Reputation: 185
I want to create 2 variables per unique identifier (ID) from 1 column. I want to randomly select half of the values to be one variable and the remaining half to be the other varialbe. Below is a sample dataframe:
Df1 <- data.frame(ID = c(1,1,1,1,1,1,2,2,2,2,2,2,3,3,3,3,3),
var = c(100, 200, 250, 400,425,250,80, 120, 210, 175,50,200,300, 90, 70, 500,400)

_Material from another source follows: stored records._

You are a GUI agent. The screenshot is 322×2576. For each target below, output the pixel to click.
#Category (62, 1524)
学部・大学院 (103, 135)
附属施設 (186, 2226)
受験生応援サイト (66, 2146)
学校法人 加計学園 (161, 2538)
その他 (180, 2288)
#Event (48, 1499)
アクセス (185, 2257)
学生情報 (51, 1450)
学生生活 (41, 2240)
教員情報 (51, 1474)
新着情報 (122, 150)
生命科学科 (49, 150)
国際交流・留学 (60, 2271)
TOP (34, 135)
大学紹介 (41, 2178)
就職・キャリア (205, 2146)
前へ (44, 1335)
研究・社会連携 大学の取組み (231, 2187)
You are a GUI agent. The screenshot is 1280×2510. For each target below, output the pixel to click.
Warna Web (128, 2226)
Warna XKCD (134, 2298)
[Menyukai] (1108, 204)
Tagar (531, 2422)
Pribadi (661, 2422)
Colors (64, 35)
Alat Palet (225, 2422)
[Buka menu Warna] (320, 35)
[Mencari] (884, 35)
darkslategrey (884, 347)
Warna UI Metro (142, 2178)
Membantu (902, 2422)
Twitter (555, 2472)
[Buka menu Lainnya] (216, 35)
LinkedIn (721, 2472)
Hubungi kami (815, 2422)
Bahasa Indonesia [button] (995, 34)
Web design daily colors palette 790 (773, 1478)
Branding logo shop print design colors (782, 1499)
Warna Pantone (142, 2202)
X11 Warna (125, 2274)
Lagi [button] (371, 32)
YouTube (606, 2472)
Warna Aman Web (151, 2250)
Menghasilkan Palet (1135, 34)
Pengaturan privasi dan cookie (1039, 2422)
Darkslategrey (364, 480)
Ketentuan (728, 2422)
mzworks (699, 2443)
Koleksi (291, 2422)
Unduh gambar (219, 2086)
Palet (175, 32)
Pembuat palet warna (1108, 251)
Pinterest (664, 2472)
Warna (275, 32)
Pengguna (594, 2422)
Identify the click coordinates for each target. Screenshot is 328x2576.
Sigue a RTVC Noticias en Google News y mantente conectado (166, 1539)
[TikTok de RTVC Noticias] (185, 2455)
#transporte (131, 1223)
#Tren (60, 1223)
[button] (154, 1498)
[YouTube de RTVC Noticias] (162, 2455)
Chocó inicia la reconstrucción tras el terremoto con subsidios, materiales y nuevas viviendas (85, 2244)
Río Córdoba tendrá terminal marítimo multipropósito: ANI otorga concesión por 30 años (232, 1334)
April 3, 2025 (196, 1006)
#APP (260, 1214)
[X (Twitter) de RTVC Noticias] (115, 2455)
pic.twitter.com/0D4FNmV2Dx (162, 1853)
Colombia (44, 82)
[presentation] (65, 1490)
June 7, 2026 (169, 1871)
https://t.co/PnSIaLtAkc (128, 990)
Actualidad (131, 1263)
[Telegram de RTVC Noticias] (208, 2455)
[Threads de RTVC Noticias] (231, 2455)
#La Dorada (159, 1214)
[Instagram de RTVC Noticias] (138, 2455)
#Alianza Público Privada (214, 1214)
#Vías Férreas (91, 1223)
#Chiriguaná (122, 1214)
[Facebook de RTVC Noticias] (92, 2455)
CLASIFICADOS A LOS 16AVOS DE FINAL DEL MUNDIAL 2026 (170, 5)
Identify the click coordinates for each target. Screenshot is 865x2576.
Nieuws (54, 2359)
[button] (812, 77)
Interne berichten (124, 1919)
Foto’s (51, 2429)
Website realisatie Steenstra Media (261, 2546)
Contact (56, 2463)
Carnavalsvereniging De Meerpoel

Any help will be greatly appreciated.
Thanks
Upvotes: 1
Views: 910
Reputation: 193637
This seems like it should do what you are looking for:
set.seed(1) # So you can reproduce my result
## Create an indicator column that will take the values of 0 and 1
## Initialize it with 0
Df1$ind <- 0
## Use `by` and `sample` to get half of the rows for each ID
## Assign "1" to the "ind" column for those rows
Df1$ind[unlist(by(1:nrow(Df1), Df1$ID,
function(x) sample(x, ceiling(length(x)/2), FALSE)))] <- 1
## Create a "time" variable based on the "ID" and "ind" columns
Df1$time <- with(Df1, ave(ind, ID, ind, FUN = seq_along))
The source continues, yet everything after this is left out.